Vandals reportedly targeted Assyrian Christian-owned businesses, including a local bakery and a pizzeria, which had their walls covered in "Convert or Die" and "The Caliphate is Here" on Tuesday. The IS logo was also spray-painted as well as the Arabic letter 'N' for "Nazarene," which IS fighters used to identify Christian families in northern Iraq last year before the Mosul takeover.
Le Pain Francois bakery owner Markus Samuelsson was in shock early Tuesday upon finding his business completely vandalized. He called the attacks "terribly painful" and said they point to signs of modern day persecution.
"I felt a sudden chill down my spine, it's terribly painful and uncomfortable — we feel threatened," Samuelsson told Swedish newspaper Dagens Nyheter. "Our family fled Turkey for Sweden in the '70s. What we're exposed to reminds us of the stories we were told as children. It's very real and threatening, and we're terrified."
Samuelsson's bakery is located near several other businesses and restaurants, although only his and a next door pizzeria, also owned by Assyrian Christians, were vandalized. Tuesday's incident marked the second time in just over one week that the pizzeria has been targeted with threatening messages and Samuelsson stressed the need for police intervention.

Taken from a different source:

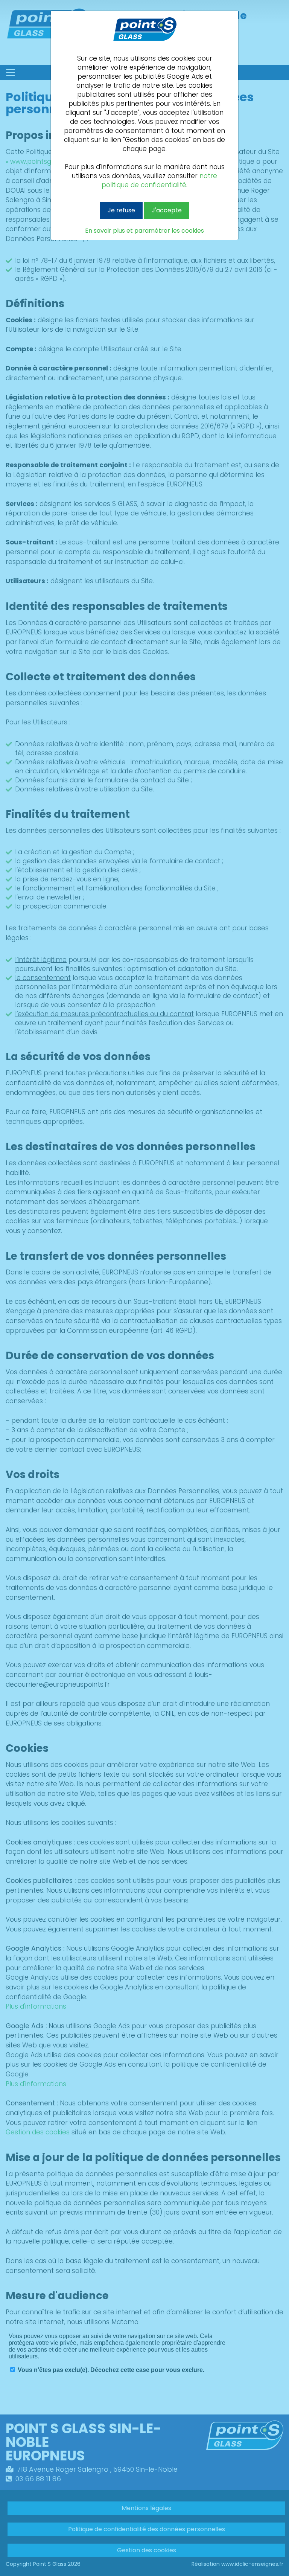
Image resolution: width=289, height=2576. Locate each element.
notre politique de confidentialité (159, 180)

"It felt like they took our information seriously, but we have not received any feedback yet," he said. "I hope they take [it] seriously. The working staff at the bakery even at night and we are worried about being subjected to arson attacks or similar."

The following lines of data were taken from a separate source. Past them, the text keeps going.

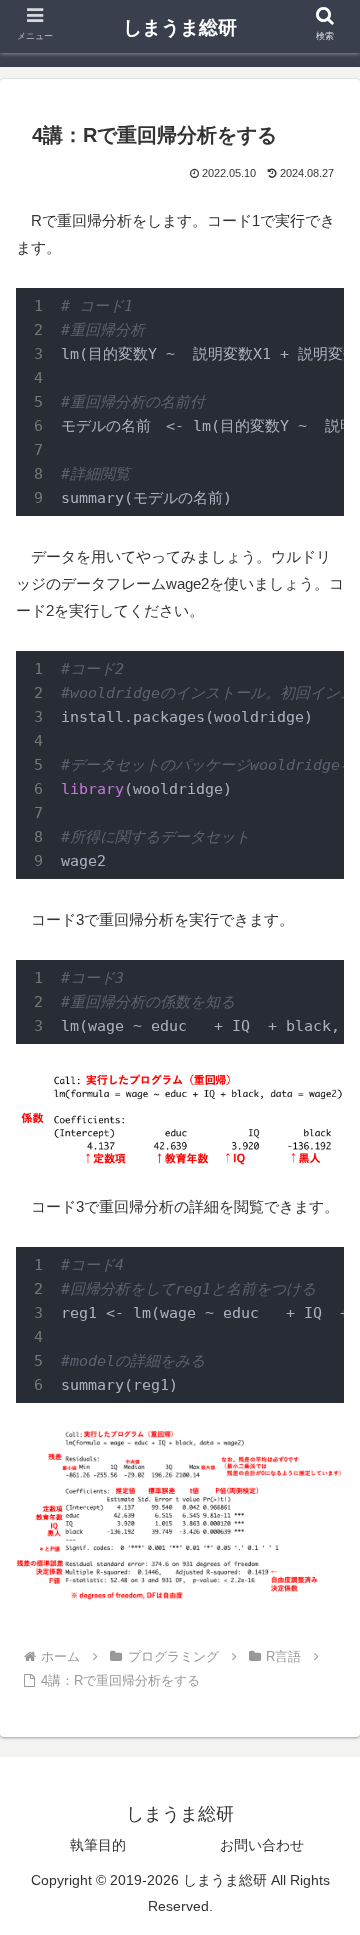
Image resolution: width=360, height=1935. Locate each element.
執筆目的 (98, 1845)
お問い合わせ (262, 1845)
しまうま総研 (180, 27)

Over the past year, Gothenburg has reportedly become a hotbed for IS recruitment. An estimated 150 fighters have left the city to join the Islamic State in Iraq and Syria so far this year.
Earlier this week, The Christian Post reported that IS has threatened to execute 180 of 230 Assyrian Christians kidnapped from Syria back in February after a breakdown in negotiations in which the terror group demanded a sum of $12 million or more to release the hostages.